Les effets du verglas; le Q.I. et les performances linguistiques des bébés affectés
Selon une étude de l’Institut Douglas
Déjà 10 ans que le verglas est terminé, que des chercheurs trouvent encore des effets néfastes reliés à ce cataclysme. Après que les pylônes électriques, les arbres, les maisons aient été dévastés, voilà maintenant qu’une équipe de chercheurs aurait étudié les effets à long terme sur les bébés du verglas.
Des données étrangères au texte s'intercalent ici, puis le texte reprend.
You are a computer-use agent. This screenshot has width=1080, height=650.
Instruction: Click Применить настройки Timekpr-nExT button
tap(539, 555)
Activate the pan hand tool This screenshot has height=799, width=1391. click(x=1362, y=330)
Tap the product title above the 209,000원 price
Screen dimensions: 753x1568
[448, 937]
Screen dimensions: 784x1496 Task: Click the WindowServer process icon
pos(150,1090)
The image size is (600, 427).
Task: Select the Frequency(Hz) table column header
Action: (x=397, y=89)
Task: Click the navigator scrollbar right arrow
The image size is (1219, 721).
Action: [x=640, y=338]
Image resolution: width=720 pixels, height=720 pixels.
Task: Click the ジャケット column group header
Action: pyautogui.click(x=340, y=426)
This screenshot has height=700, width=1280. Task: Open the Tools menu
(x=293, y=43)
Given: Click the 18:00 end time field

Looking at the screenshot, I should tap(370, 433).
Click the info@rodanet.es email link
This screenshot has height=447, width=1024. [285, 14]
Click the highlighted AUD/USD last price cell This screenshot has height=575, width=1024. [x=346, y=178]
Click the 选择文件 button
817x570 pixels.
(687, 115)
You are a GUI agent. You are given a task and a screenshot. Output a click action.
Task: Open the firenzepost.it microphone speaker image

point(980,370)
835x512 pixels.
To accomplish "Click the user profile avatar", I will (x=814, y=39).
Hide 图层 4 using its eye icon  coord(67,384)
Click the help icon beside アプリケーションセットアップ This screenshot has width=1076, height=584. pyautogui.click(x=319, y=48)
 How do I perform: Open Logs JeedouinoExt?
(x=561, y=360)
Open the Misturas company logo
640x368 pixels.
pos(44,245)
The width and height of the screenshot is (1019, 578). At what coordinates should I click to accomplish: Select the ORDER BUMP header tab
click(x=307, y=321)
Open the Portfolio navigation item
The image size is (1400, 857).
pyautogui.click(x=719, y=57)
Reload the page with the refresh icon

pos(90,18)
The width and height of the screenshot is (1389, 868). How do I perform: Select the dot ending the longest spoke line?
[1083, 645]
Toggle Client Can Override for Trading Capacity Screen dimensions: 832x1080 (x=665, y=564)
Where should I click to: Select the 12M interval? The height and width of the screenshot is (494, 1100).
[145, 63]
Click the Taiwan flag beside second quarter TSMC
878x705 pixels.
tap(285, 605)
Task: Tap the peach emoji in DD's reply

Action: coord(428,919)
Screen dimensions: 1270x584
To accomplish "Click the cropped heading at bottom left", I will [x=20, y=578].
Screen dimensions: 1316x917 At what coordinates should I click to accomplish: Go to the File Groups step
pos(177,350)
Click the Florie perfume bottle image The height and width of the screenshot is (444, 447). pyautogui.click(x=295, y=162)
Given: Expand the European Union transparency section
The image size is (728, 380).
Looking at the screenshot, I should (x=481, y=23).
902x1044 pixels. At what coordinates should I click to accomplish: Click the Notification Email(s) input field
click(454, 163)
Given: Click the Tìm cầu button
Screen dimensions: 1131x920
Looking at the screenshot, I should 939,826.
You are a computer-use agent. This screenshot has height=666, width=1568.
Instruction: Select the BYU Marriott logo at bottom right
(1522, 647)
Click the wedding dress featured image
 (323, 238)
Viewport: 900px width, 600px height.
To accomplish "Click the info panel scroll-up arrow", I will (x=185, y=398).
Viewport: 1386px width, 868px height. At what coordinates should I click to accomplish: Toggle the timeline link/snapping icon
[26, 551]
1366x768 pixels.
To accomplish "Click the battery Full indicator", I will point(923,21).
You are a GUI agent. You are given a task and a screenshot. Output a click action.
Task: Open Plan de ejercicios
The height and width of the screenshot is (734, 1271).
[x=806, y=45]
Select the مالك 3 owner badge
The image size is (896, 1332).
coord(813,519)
Selon une étude réalisée par les chercheurs de l'Institut universitaire en santé mentale Douglas qui sera publiée dans l'édition de septembre du Journal of the American Academy of Child and Adolescent Psychiatry, le degré de stress que les femmes enceintes auraient vécu au cours de la crise du verglas affecterait à long terme leur enfant.
«Nos résultats démontrent que les enfants issus de mères ayant vécu beaucoup de stress ont obtenu une note de Q.I. de 10 points moins élevée et des performances linguistiques plus faibles que ceux dont les mères avaient vécu moins de stress», mentionne Suzanne King, Ph.D., auteure senior, chercheuse du Douglas et professeure au département de psychiatrie de l’Université McGill. «Il est important de noter que tous les enfants ont obtenu des résultats se situant dans les valeurs normales de ces tests», s’empresse-t-elle d’ajouter.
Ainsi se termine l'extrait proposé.